SUPPLIED MATERIAL -
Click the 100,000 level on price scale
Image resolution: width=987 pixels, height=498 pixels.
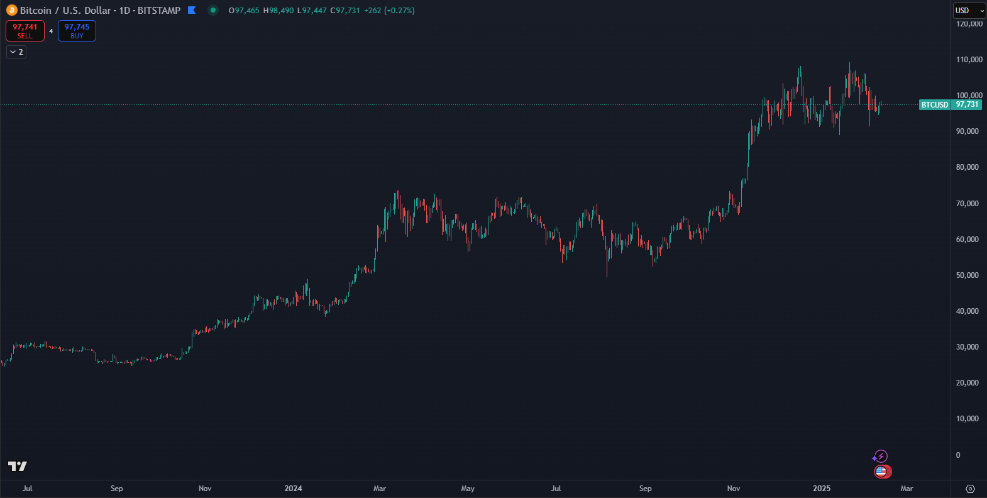tap(969, 96)
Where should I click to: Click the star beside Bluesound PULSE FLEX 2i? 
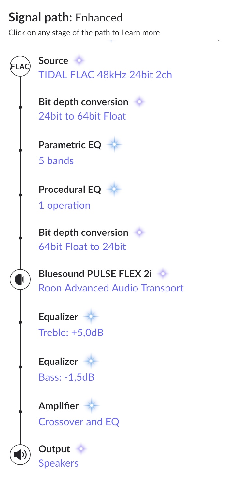point(163,274)
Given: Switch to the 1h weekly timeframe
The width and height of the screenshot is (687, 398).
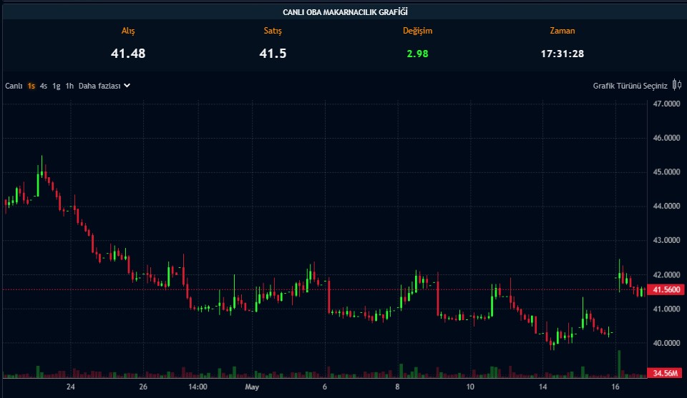Looking at the screenshot, I should [69, 86].
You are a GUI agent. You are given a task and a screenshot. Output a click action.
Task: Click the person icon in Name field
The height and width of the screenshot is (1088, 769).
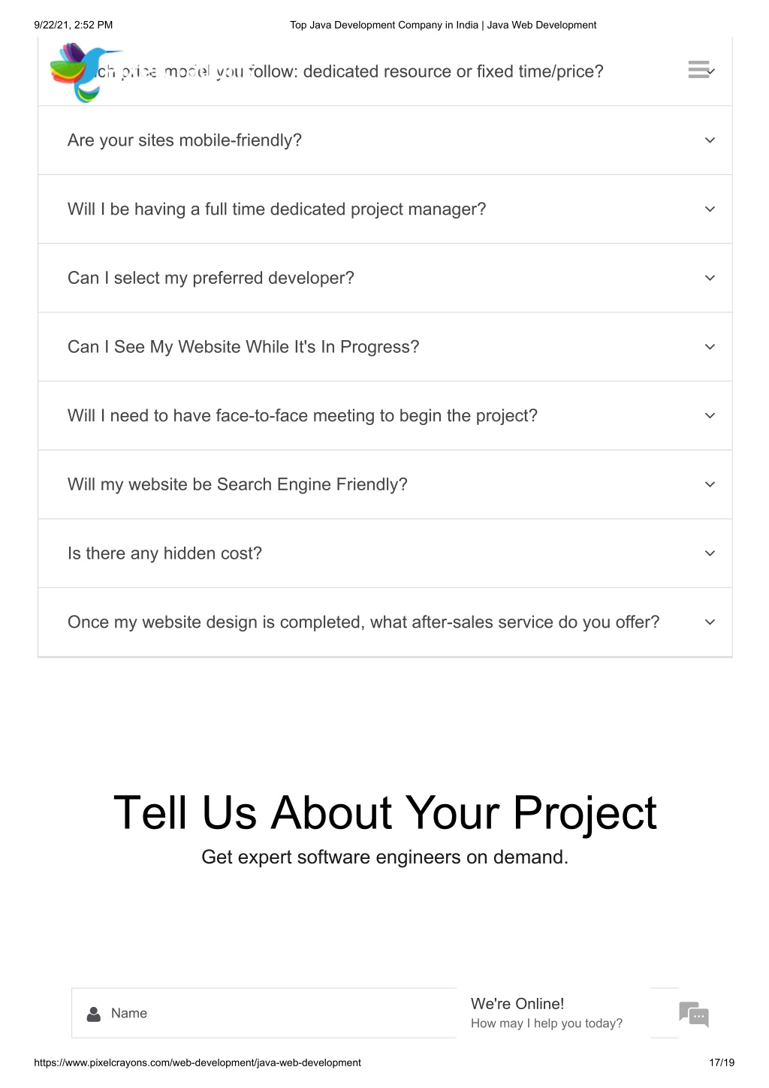point(94,1014)
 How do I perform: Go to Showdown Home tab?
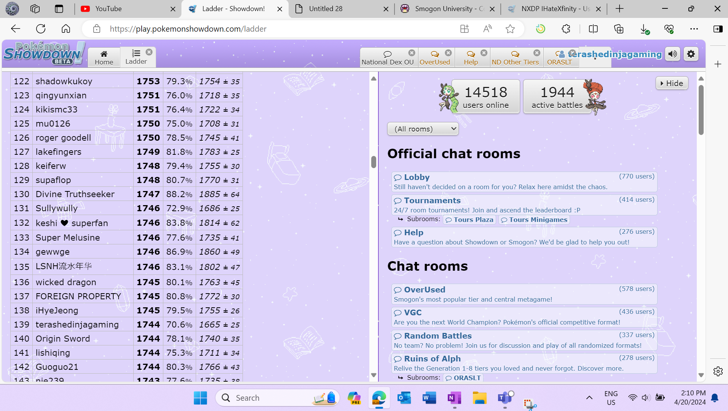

PROBLEM - Please retype, exactly and with the pictures left out, the lines from the line containing "Where should I" through the last line of the records above.

RESPONSE AREA -
Where should I click to: Click the star beside Bluesound PULSE FLEX 2i? 
point(163,274)
Given: Switch to the 1h weekly timeframe
The width and height of the screenshot is (687, 398).
Looking at the screenshot, I should [69, 86].
You are a GUI agent. You are given a task and a screenshot. Output a click action.
Task: Click the person icon in Name field
The height and width of the screenshot is (1088, 769).
point(94,1014)
 How do I perform: Go to Showdown Home tab?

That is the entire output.